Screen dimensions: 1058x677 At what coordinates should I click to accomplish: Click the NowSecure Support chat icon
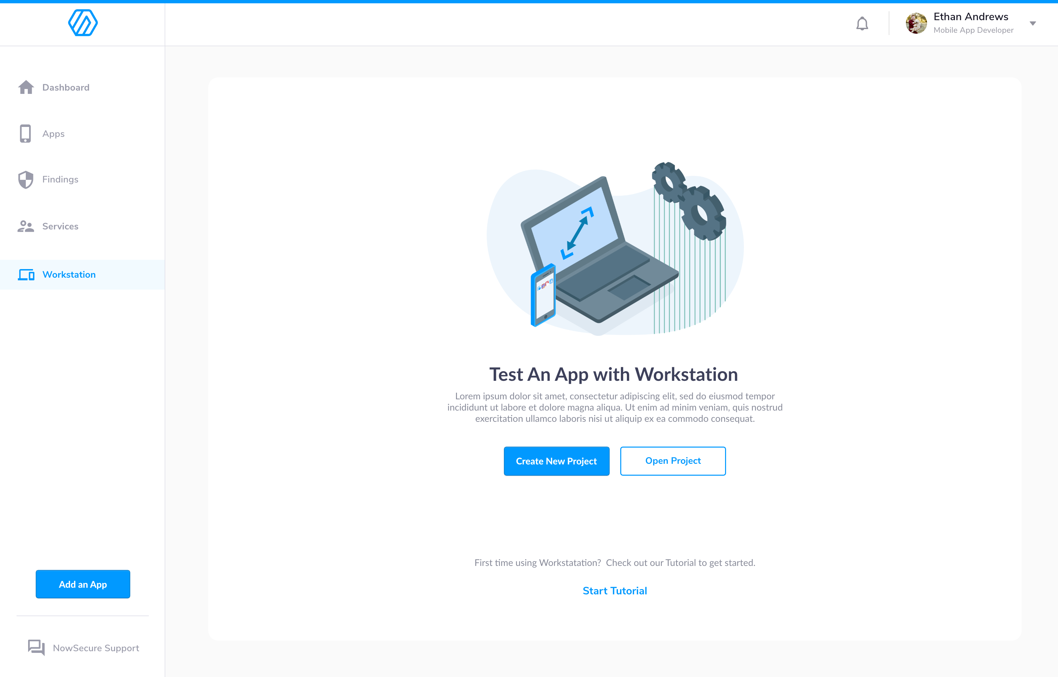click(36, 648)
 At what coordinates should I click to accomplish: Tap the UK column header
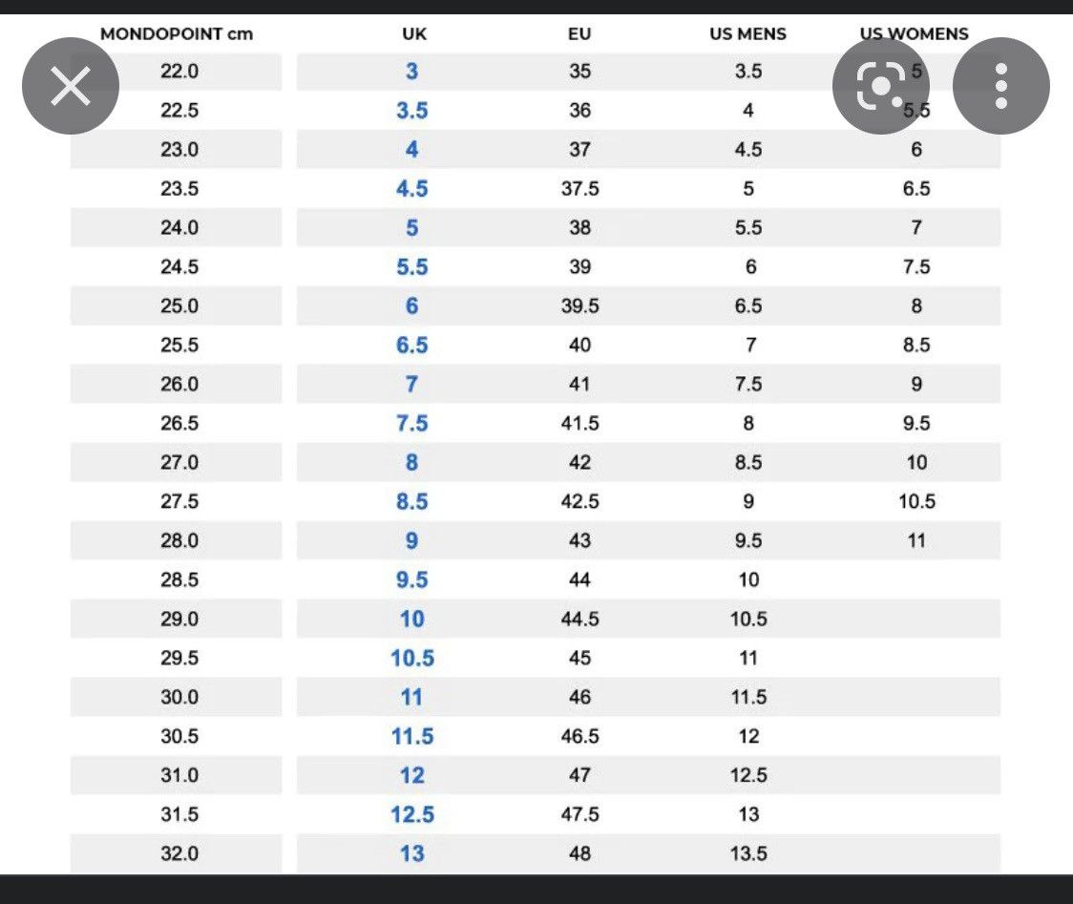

...

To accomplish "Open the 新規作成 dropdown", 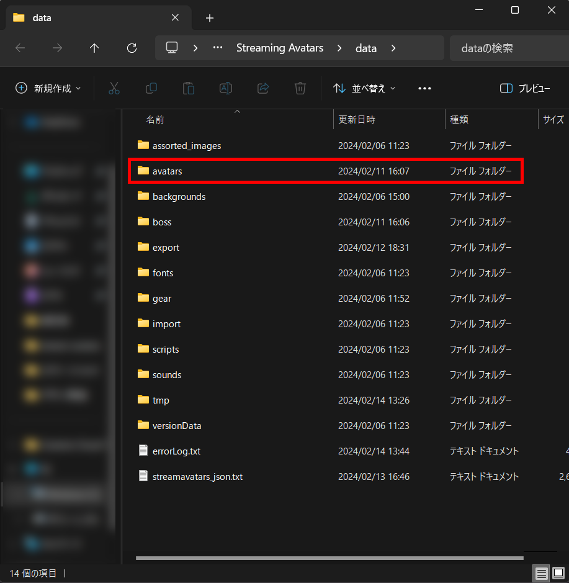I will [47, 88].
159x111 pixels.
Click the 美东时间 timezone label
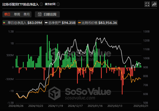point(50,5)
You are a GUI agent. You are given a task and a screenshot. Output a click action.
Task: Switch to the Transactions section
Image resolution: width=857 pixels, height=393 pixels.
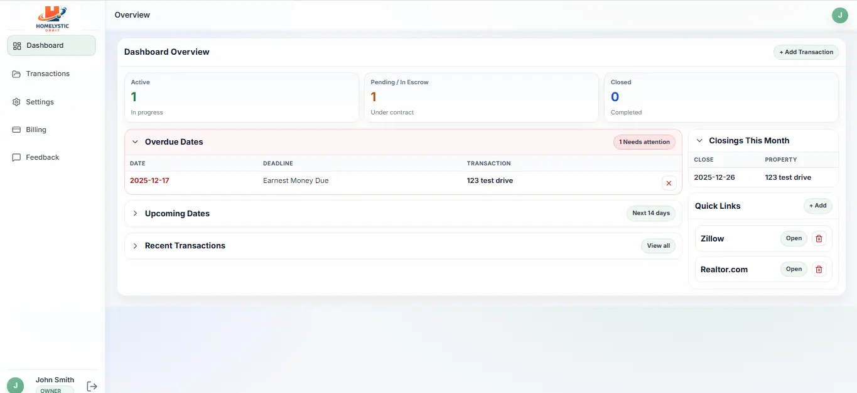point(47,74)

==

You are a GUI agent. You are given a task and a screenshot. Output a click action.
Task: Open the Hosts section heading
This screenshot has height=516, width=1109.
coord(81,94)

Required work
Your answer should be the lines above, word for word, from the line with "Screen dimensions: 1058x677" through the line with "At what coordinates should I click to accomplish: Tap", minus the pictures.

Solved problem
Screen dimensions: 1058x677 At what coordinates should I click to accomplish: Click the NowSecure Support chat icon
click(36, 648)
 At what coordinates should I click to accomplish: Tap the UK column header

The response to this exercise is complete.